Liste des tâches
**A)** Veuillez recopier fidèlement le passage de l'article sur l'élection valaisanne qui s'ouvre sur les mots contenant « Le lapsus est » et se referme sur « confonde? Interview croisée. ».
**B)** Relevez chaque ligne de la liste où figure la chaîne « height », en tenant compte des majuscules et des minuscules.

Extrait de texte
# # # # # # #
Le libéral-radical et le démocrate-chrétien, qui briguent un siège au gouvernement valaisan, sont au diapason sur de nombreuses questions. La plus grande différence? Le premier est sortant, le second néophyte à cet échelon politique

Le PDC Serge Gaudin (à droite) fera-t-il de l’ombre au PLR sortant Frédéric Favre dans la course au Conseil d’Etat valaisan? — © Louis Dasselborne pour Le Temps
Le PDC Serge Gaudin (à droite) fera-t-il de l’ombre au PLR sortant Frédéric Favre dans la course au Conseil d’Etat valaisan? — © Louis Dasselborne pour Le Temps

Le lapsus est révélateur. Dans une interview filmée donnée au quotidien haut-valaisan Walliser Bote, le président du Conseil d’Etat valaisan Christophe Darbellay cite son collègue d’exécutif Frédéric Favre parmi les candidats PDC qui briguent un siège au gouvernement cantonal. Eclat de rire, puisque l’homme est PLR. Il se reprend et cite son colistier Serge Gaudin, néophyte à cet échelon politique. Les deux hommes sont-ils si proches que cela, pour qu’on les confonde? Interview croisée.
# # # # # # #
Jeu de données
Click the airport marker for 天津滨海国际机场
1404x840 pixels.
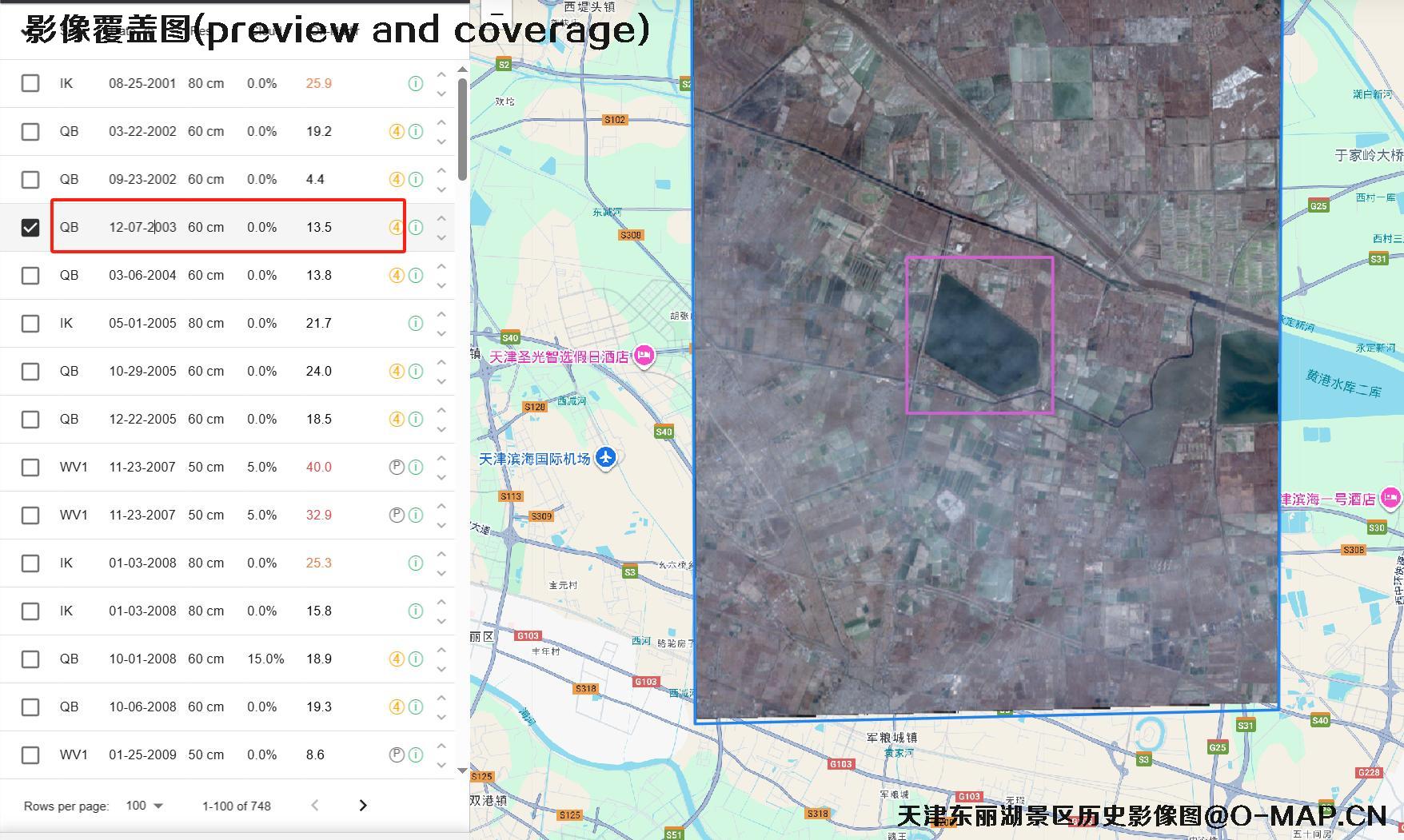[x=606, y=458]
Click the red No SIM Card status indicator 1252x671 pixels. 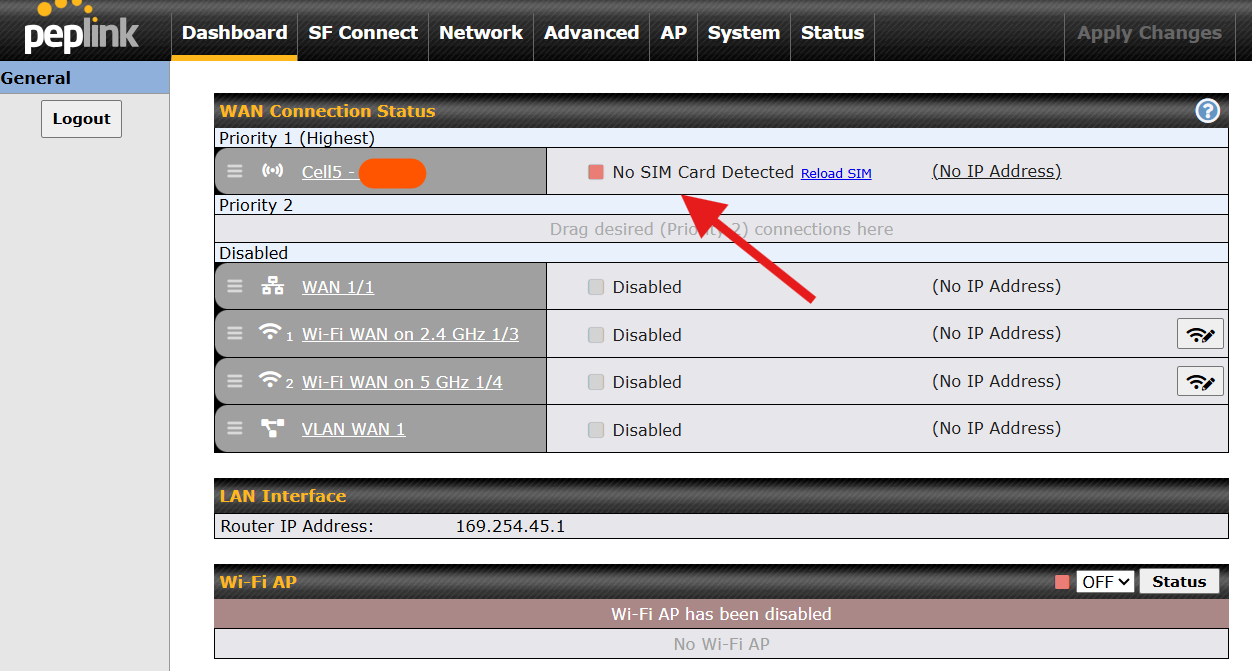coord(596,172)
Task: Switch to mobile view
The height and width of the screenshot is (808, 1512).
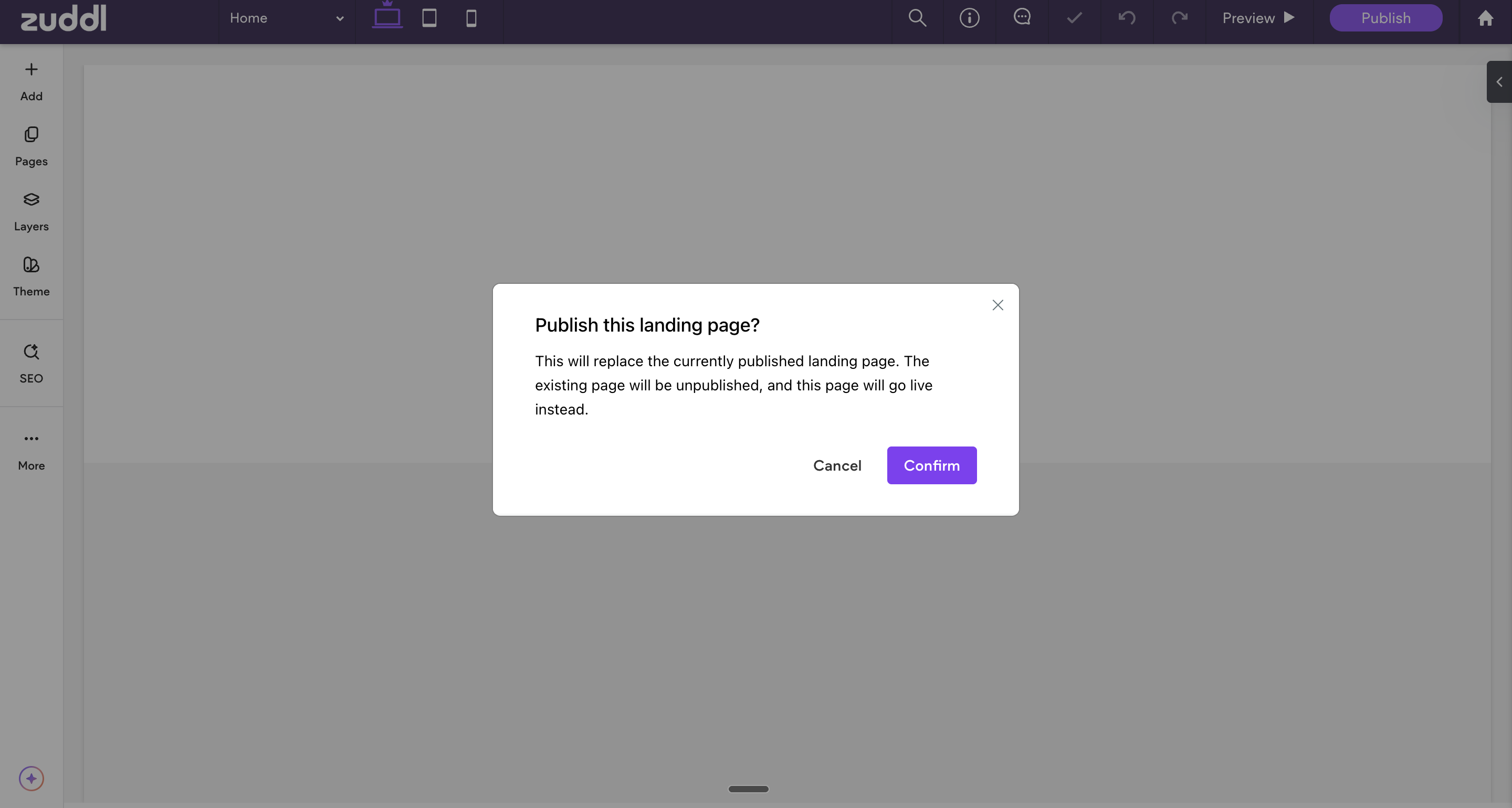Action: pos(471,18)
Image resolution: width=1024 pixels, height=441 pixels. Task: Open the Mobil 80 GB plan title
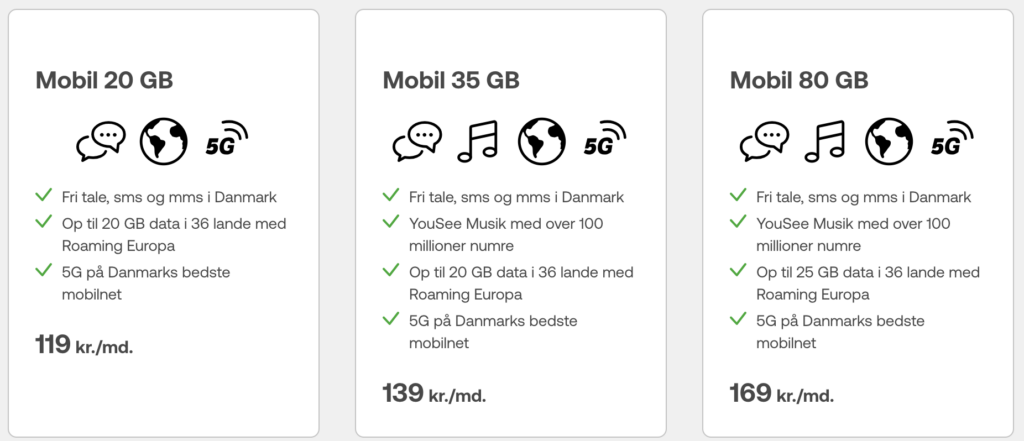(x=799, y=80)
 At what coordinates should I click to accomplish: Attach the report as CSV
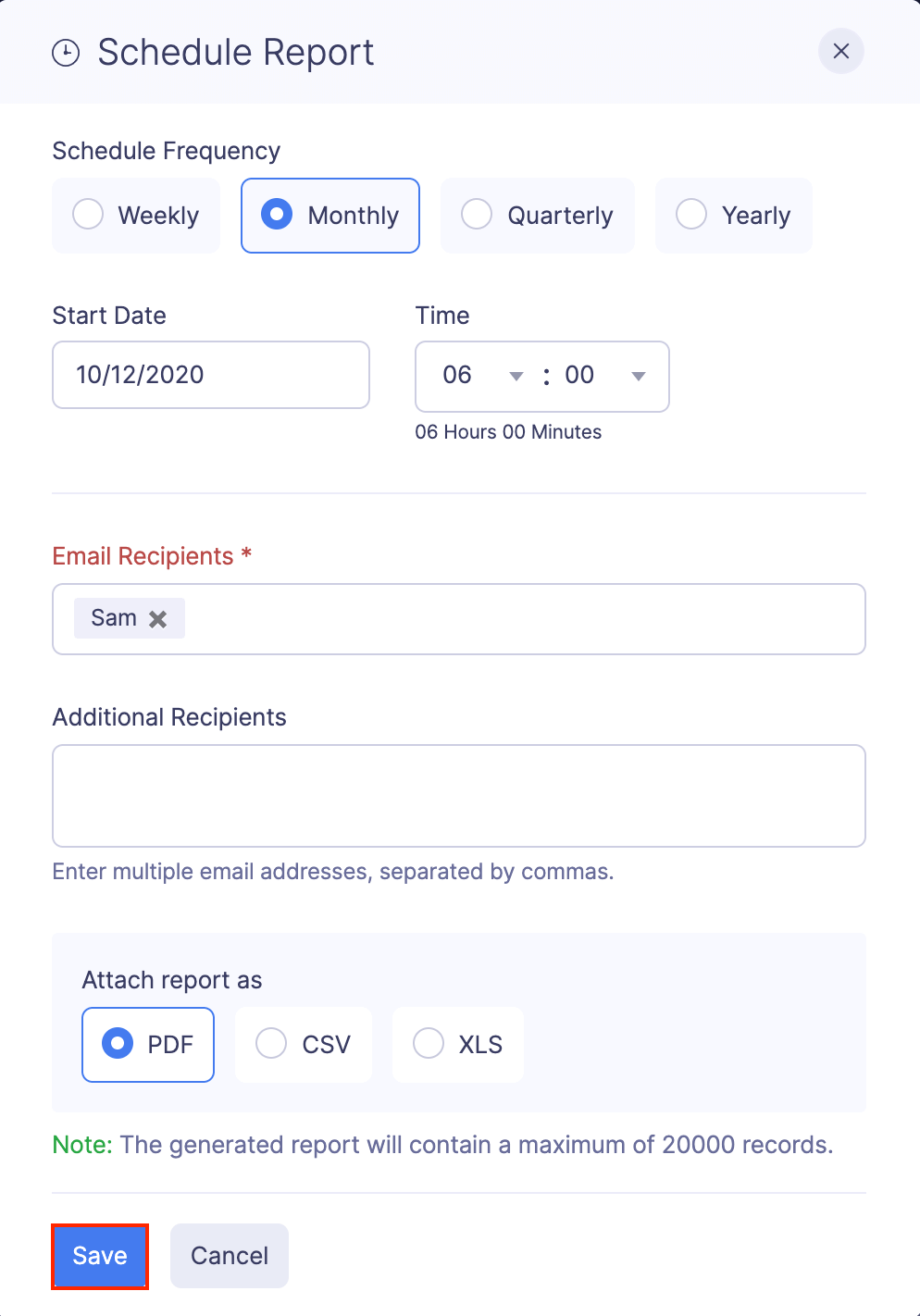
# # # # # # #
Solutions par tâche
**A)**
Le lapsus est révélateur. Dans une interview filmée donnée au quotidien haut-valaisan Walliser Bote, le président du Conseil d’Etat valaisan Christophe Darbellay cite son collègue d’exécutif Frédéric Favre parmi les candidats PDC qui briguent un siège au gouvernement cantonal. Eclat de rire, puisque l’homme est PLR. Il se reprend et cite son colistier Serge Gaudin, néophyte à cet échelon politique. Les deux hommes sont-ils si proches que cela, pour qu’on les confonde? Interview croisée.

**B)**
The height and width of the screenshot is (808, 1512).
Image resolution: width=1024 pixels, height=441 pixels. Task: Open the Mobil 80 GB plan title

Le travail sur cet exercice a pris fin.